▸ **Records from a dataset**:
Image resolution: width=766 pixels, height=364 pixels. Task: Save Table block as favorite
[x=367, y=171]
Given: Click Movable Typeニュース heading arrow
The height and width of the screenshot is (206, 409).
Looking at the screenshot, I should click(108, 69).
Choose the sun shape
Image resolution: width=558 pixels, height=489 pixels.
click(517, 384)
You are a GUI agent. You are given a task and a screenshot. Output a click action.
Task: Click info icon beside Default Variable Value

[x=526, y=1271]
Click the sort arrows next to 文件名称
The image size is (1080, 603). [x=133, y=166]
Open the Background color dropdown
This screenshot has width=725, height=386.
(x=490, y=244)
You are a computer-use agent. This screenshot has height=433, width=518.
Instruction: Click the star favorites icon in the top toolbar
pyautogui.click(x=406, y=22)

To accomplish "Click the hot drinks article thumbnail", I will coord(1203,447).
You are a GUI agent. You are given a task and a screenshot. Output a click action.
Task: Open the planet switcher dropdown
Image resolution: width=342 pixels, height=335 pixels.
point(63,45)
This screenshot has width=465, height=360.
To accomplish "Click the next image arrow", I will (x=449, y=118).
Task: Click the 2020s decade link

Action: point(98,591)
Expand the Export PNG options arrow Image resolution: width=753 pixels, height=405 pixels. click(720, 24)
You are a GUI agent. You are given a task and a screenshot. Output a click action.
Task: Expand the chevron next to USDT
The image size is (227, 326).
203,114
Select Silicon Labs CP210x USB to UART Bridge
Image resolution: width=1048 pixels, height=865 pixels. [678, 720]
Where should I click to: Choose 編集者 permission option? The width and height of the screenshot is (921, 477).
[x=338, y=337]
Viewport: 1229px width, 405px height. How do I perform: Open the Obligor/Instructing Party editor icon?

▸ **TASK GOAL**: Go through the records and work out how many lines contain the string "accomplish". The answer should be that number alone.

▸ **WRITTEN ANSWER**: 2